# STATED GOAL
Please copy out, word for word, the lines of the records starting with the line that contains "Task: Click the" and going on through the end of the records. Leave the pictures out of your answer.

# EXCERPTED DATA
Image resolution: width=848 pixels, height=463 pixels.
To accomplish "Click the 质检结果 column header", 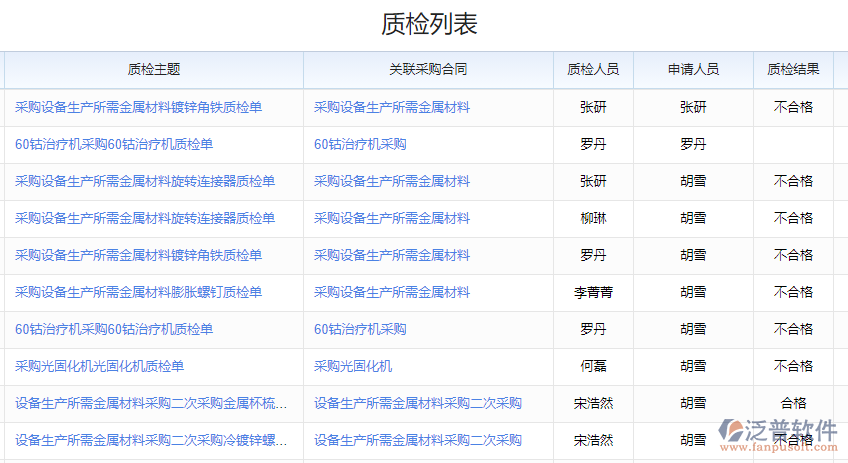I will click(x=793, y=70).
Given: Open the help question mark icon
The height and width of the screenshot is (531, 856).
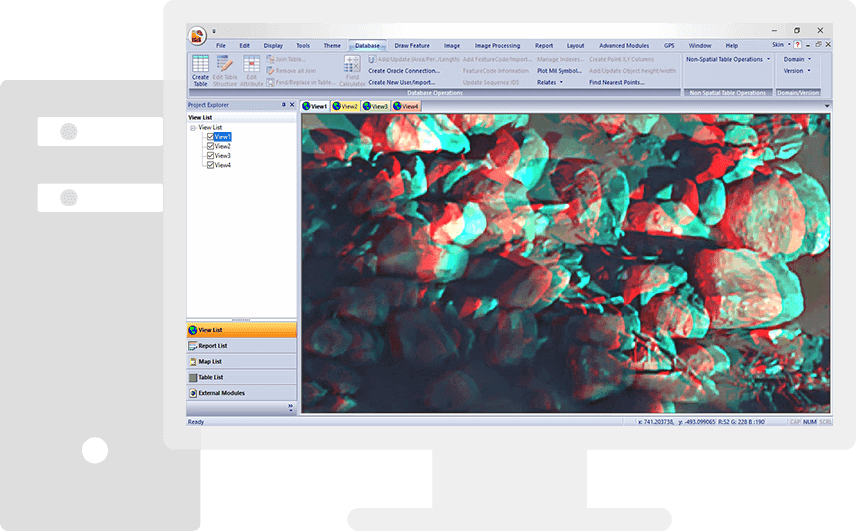Looking at the screenshot, I should [797, 45].
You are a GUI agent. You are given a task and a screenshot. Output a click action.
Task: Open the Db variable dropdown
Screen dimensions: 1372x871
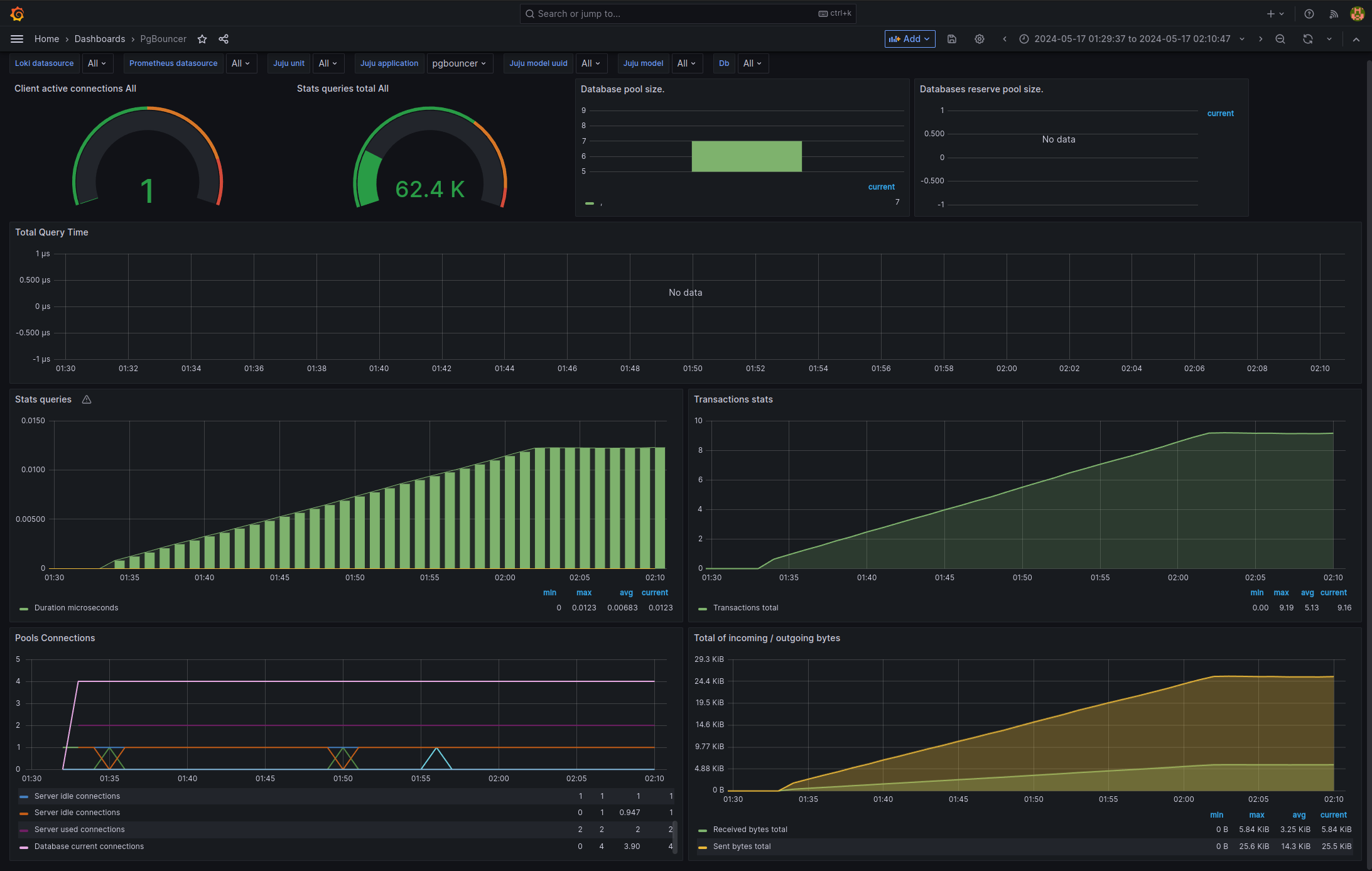[x=752, y=63]
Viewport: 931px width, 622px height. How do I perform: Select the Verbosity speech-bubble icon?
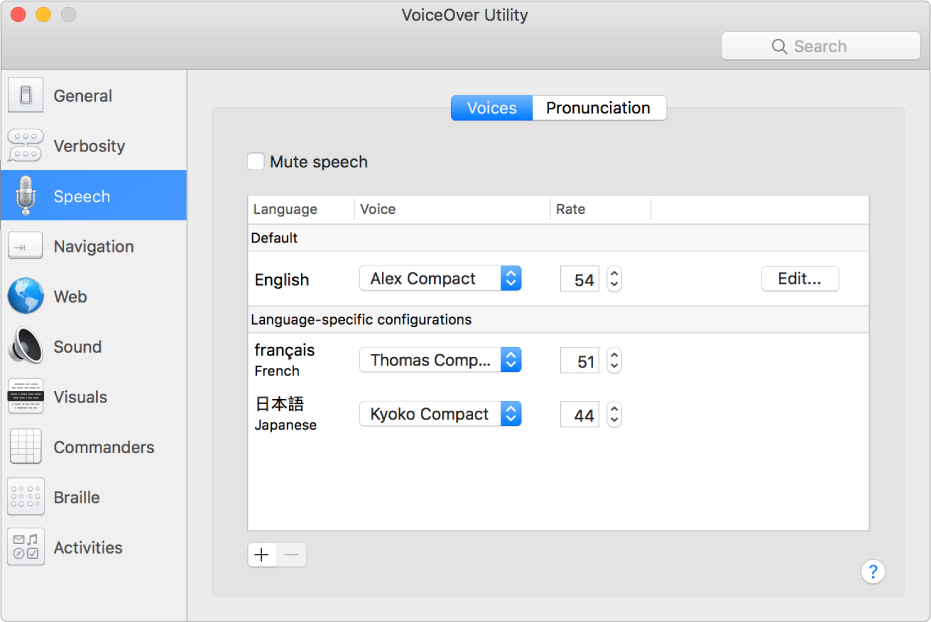[x=26, y=146]
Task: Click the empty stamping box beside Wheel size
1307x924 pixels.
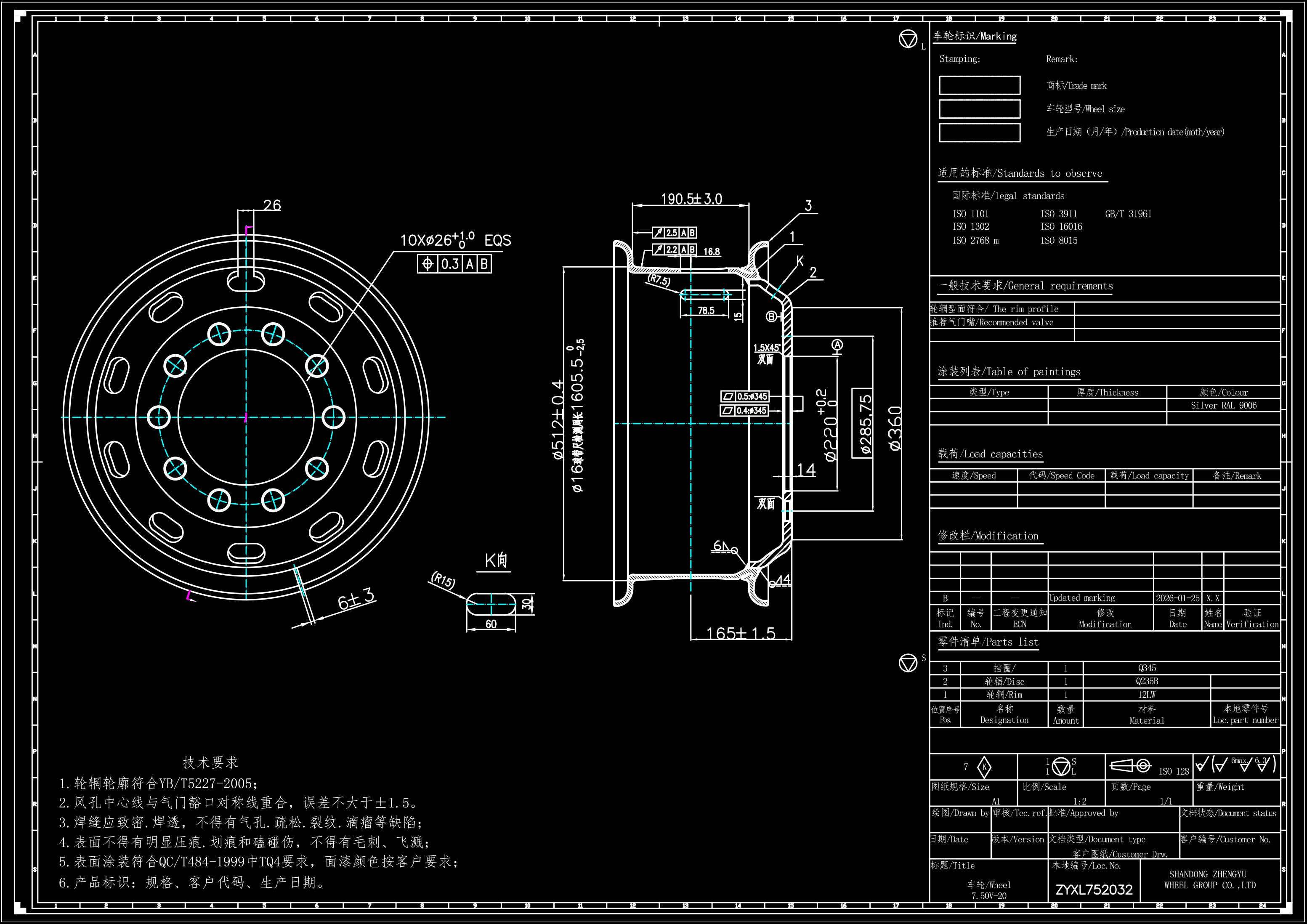Action: point(979,109)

# CORRECT RESULT
Task: Click the empty stamping box beside Wheel size
1307x924 pixels.
Action: point(979,109)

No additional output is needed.